The levels in Absolution are also a lot more compact than in Blood Money, the previous game in the series. I understand why this is because the game cannot handle the insane amount of detail in each level, but certain levels could have been better served as one large map rather than being broken into different ones. For example, a mission trying to get to a hotel’s top floor to get to your target was separated into different maps, breaking down the continuity into chunks. I miss the larger, more open levels.

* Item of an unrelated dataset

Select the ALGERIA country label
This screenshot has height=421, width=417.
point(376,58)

Hitman: Absolution is streamlined in some areas for newcomers, but has been made more hardcore for experienced gamers, too. It looks fantastic, even with the sun shining off Agent 47’s head, it sounds brilliants with Agent 47 voiced by a South African (yay us!), and the characters have real depth. Then, when you’re done playing the story missions, you can either play them again for a higher score, or try your hand at the Contracts Mode. Hitman: Absolution is pretty darn awesome and does a great job of continuing the Hitman legacy, carrying it into a new era.
- The Good: Choice-ridden levels; Varying difficulties; Satisfying stealth and action game
- The Bad: Not as open as it could be; Story could be more engaging
- The Awesome: Did you know that Absolution was released on the 47th week of 2012? Or that Agent 47 is voiced by a former South African? Awesome, I know!